Medicare Compliance & Reimbursement

LONG-TERM CARE:

Facilities Should Help, But Not Steer, PDP Selection

Feds offer plan that can help beneficiaries decide on a PDP.

Many Medicare beneficiaries are already lost on the road to Part D, but facilities should not offer directions too freely. Guiding residents to a particular prescription drug plan could well send a facility toward noncompliance.

"Choosing a PDP can be a very complicated process, but CMS doesn't want providers 'steering' beneficiaries toward a particular plan," stresses Steve Jones, principal with Moore Stephens Lovelace in Clearwater, FL.

Starting Nov. 15, Medicare beneficiaries can sign on with the PDP of their choice. The choices they make will have big implications for both facilities and residents. Remember these points when benes ask about PDPs:

• PDPs are free within limits to devise their own formularies: One may cover a drug that another declines.
 
• In addition, the Centers for Medicare and Medicaid Services has granted PDPs the freedom to contract with the long-term care pharmacy providers of their choice.

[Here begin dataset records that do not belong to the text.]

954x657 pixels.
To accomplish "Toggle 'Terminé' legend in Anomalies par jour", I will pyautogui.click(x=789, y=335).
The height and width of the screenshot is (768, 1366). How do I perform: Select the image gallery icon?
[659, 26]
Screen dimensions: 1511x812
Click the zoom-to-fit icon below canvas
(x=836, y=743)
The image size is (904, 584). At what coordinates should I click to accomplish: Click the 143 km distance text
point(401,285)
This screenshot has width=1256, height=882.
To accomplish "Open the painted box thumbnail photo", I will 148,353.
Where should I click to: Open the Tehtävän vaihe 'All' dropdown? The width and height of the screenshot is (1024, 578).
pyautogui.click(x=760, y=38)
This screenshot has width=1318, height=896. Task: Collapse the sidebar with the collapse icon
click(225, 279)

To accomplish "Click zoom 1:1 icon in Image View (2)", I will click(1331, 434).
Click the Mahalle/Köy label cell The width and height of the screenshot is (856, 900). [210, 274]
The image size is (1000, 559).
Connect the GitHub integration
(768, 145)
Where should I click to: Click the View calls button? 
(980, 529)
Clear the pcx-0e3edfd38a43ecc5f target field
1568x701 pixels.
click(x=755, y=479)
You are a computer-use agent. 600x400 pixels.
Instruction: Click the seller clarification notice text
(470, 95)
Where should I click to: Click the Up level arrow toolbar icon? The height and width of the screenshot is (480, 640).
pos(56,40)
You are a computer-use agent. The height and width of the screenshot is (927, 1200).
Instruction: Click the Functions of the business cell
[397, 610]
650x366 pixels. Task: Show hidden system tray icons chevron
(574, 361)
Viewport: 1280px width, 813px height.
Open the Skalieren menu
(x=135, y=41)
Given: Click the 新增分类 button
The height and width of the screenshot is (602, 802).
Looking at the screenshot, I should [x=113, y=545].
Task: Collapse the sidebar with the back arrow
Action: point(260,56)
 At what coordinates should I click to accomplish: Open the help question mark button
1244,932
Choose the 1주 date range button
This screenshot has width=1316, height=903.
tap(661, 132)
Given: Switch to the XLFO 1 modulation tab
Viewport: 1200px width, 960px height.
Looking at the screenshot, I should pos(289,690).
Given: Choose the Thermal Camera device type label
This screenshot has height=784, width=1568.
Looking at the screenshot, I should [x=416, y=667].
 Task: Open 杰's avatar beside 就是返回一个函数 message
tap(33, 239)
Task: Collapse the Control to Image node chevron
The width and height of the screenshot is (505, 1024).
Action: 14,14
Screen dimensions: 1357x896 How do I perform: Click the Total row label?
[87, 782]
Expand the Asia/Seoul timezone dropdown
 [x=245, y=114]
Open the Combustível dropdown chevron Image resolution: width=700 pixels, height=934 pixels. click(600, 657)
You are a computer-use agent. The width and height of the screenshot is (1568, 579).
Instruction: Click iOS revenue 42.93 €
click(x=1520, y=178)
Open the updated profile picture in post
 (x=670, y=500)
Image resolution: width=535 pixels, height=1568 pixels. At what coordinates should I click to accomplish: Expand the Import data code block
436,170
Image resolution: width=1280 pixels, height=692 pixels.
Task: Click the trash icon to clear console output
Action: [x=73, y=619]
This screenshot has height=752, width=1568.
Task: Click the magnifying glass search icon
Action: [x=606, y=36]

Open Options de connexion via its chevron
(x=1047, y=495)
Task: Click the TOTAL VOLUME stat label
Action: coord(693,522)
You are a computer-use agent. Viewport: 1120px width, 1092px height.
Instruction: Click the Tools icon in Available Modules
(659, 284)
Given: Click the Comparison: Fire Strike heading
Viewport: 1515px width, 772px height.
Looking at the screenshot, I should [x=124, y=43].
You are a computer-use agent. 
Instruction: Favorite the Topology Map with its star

• Given CMS' explicit instructions to healthcare providers not to influence beneficiaries' plan selection, nursing homes more than ever need to devise ways to research formulary restrictions quickly and efficiently, suggests attorney Chuck Sheets of Foley & Lardner's long-term care group in Chicago.

Tip: Facilities must find a software program that nurses can use instantly, from a PDA or handy computer, to advise them if a prescription is not on a beneficiary's formulary, advises Jones.